• _TASK DIRECTIONS_: Reproduce word for word the lines between the one containing "Task: Click the 'Type" and the end of the entries below, both inclusive; leave out pictures.

(Stored items)
□ □ □ □ □ □ □

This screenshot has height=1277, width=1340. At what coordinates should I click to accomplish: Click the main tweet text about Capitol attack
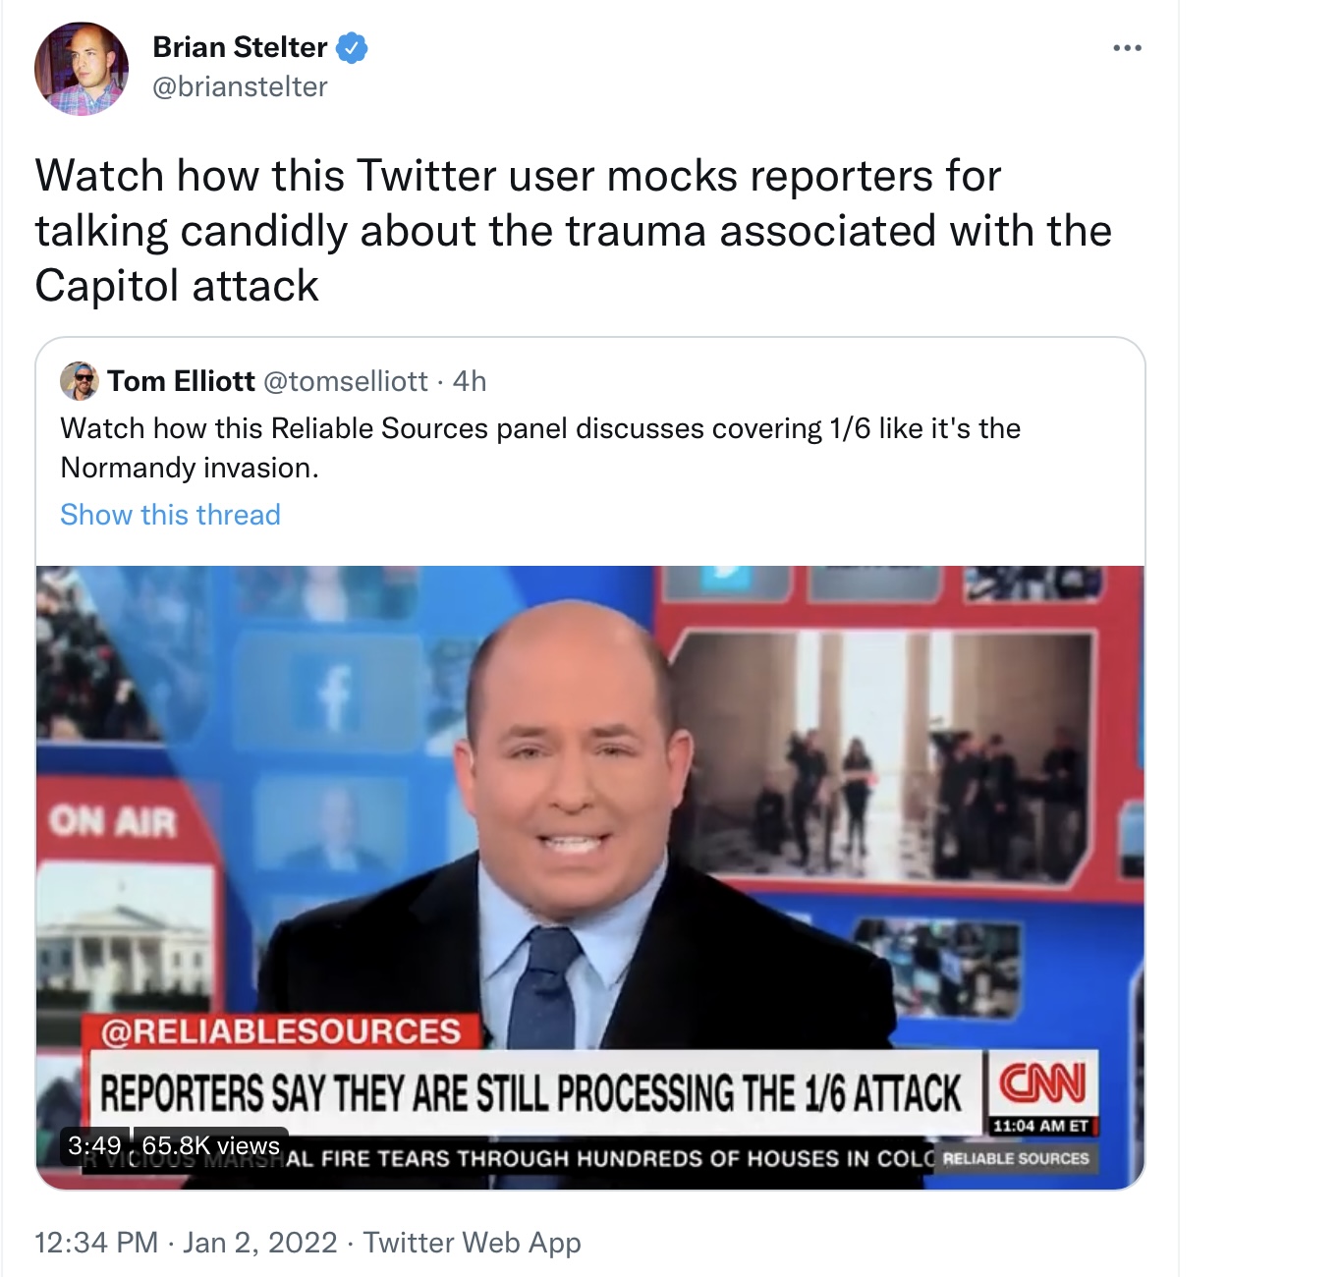coord(574,231)
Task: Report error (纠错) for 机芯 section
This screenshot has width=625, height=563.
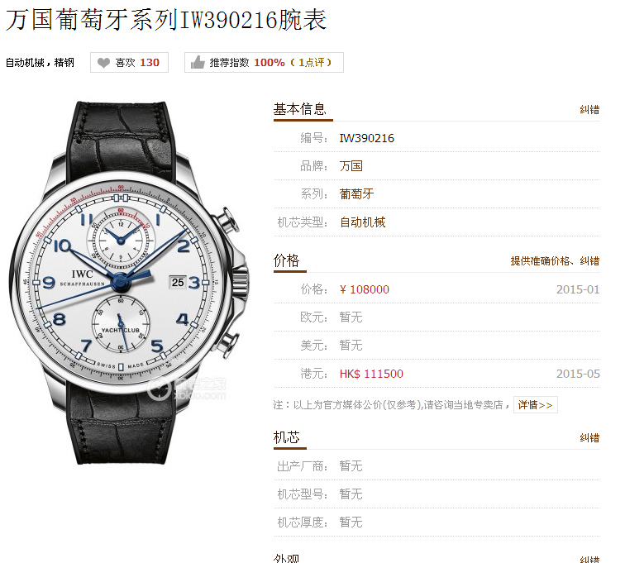Action: [x=589, y=438]
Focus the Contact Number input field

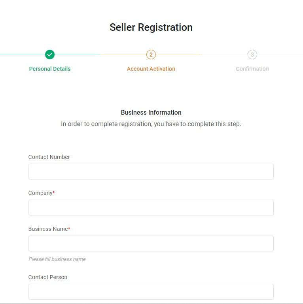(x=151, y=172)
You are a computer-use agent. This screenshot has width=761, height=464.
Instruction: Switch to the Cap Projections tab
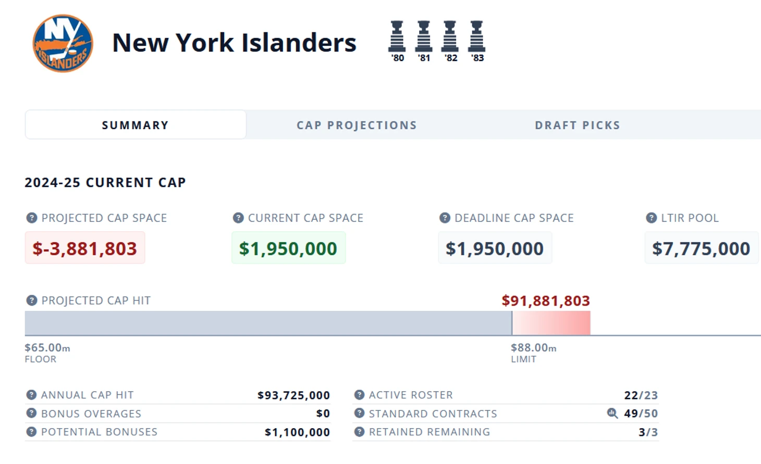[x=357, y=125]
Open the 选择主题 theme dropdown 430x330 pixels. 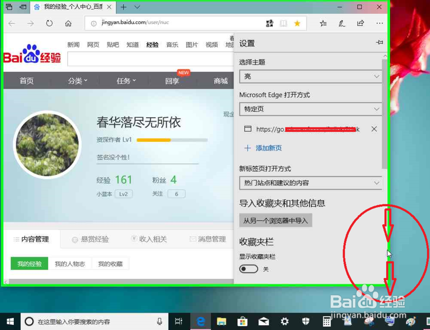coord(310,76)
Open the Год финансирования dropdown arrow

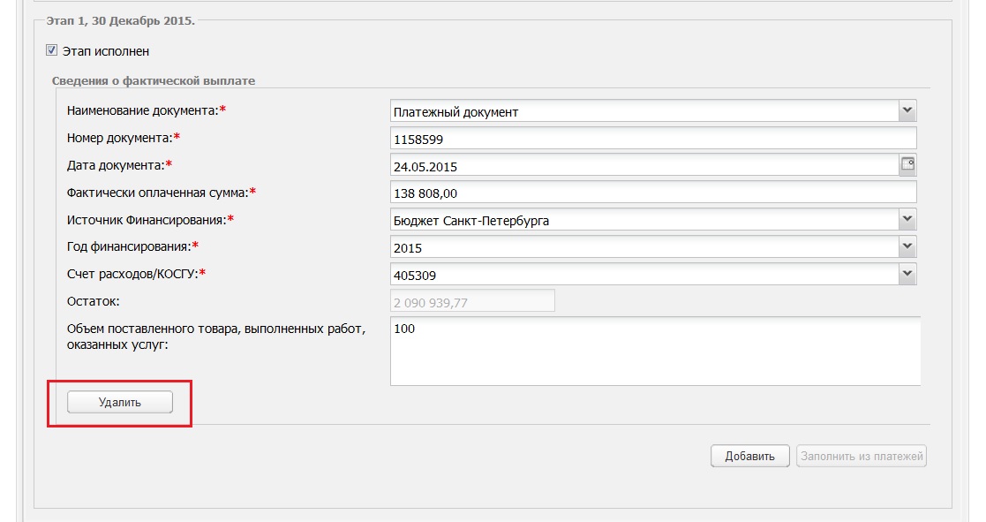tap(907, 246)
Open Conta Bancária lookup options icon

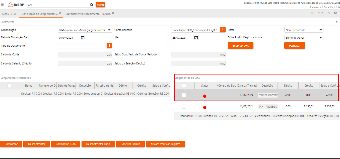[223, 30]
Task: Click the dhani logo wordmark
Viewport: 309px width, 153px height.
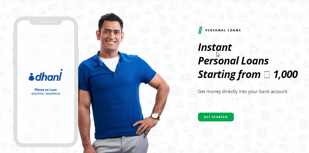Action: pyautogui.click(x=49, y=75)
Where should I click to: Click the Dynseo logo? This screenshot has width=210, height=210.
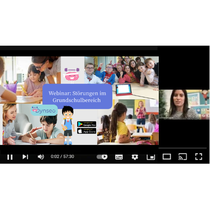click(44, 110)
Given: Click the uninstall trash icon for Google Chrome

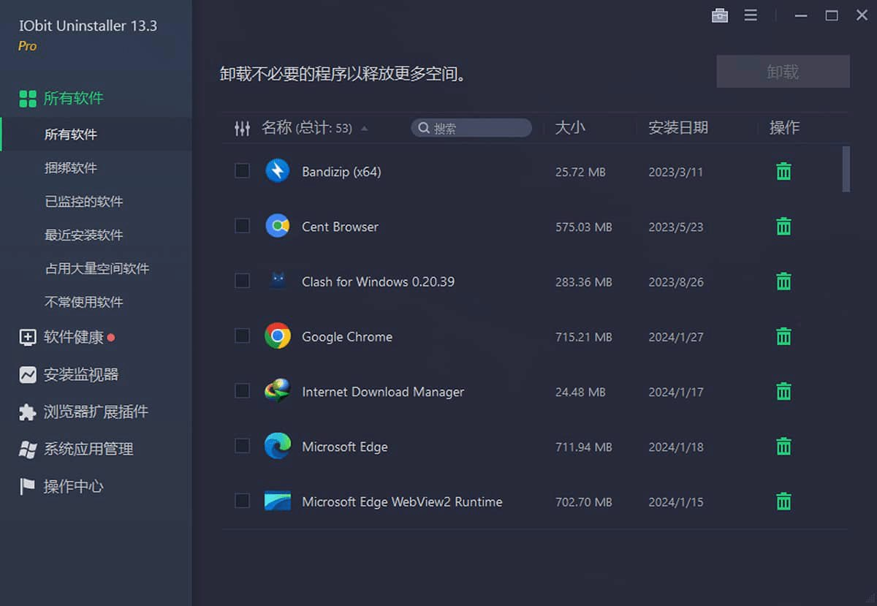Looking at the screenshot, I should click(x=783, y=336).
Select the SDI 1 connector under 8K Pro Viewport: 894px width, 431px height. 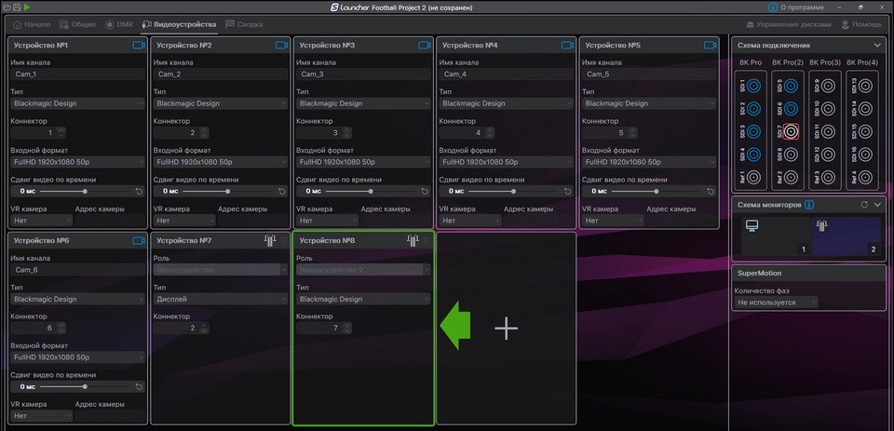[x=753, y=86]
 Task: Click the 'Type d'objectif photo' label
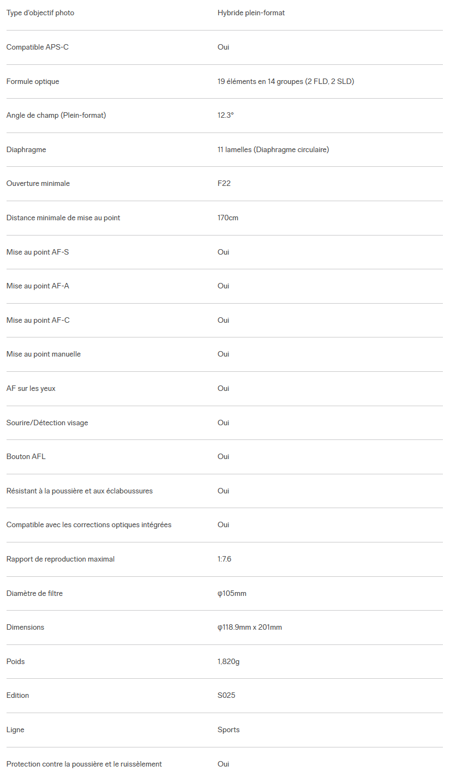click(40, 13)
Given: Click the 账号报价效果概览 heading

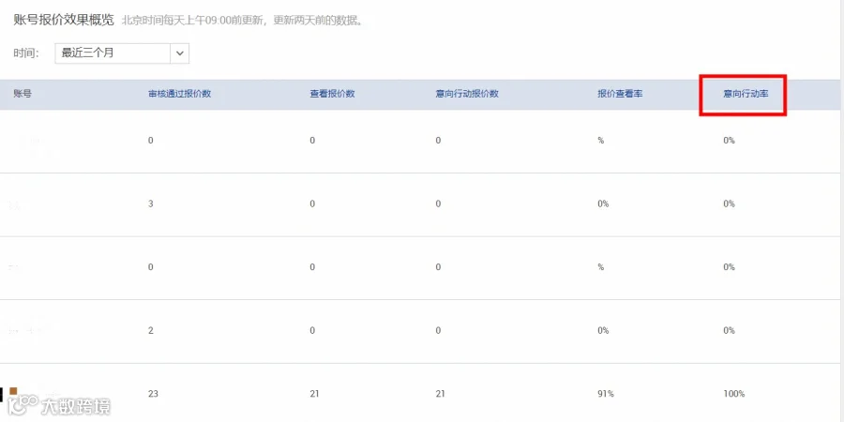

□ □ □ □ □ □ □

• _ANSWER BELOW_:
 Task: Click the 'Type d'objectif photo' label
click(40, 13)
Given: Click the 账号报价效果概览 heading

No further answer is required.